▸ Required work: In the records below, print each line exactly and leave every image out.
---- Dataset records
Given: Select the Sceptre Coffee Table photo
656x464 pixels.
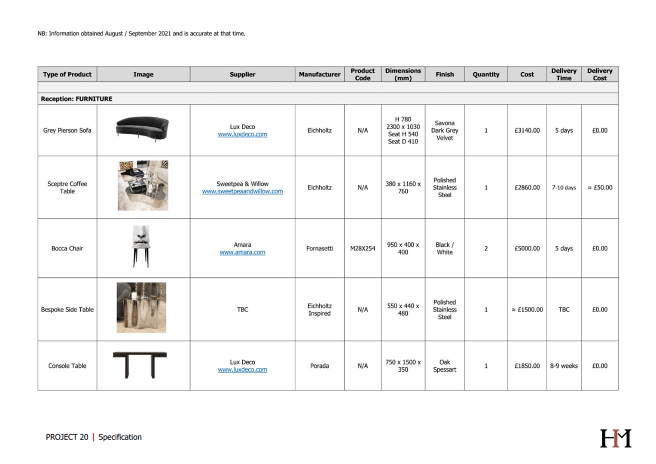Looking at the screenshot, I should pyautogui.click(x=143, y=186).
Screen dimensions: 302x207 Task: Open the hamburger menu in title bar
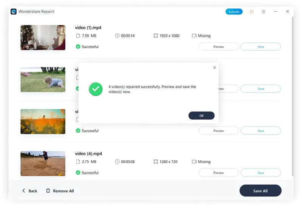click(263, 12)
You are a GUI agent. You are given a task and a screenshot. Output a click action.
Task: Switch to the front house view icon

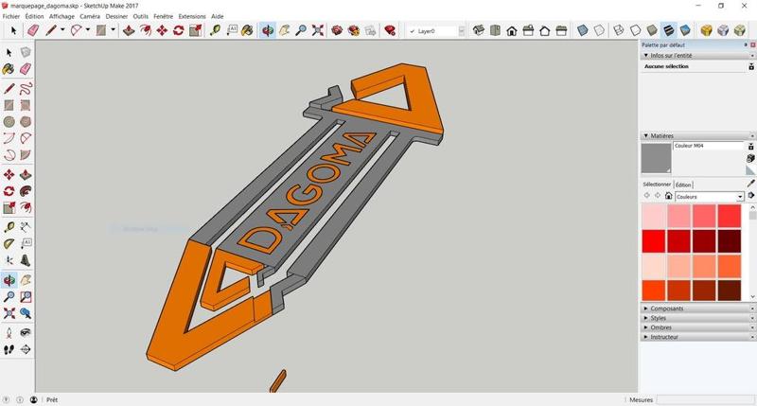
--------
▸ Result:
Given: Select the Sceptre Coffee Table photo
656x464 pixels.
Looking at the screenshot, I should pyautogui.click(x=143, y=186).
Screen dimensions: 302x207 Task: Open the hamburger menu in title bar
click(263, 12)
You are a GUI agent. You are given a task and a screenshot. Output a click action.
Task: Switch to the front house view icon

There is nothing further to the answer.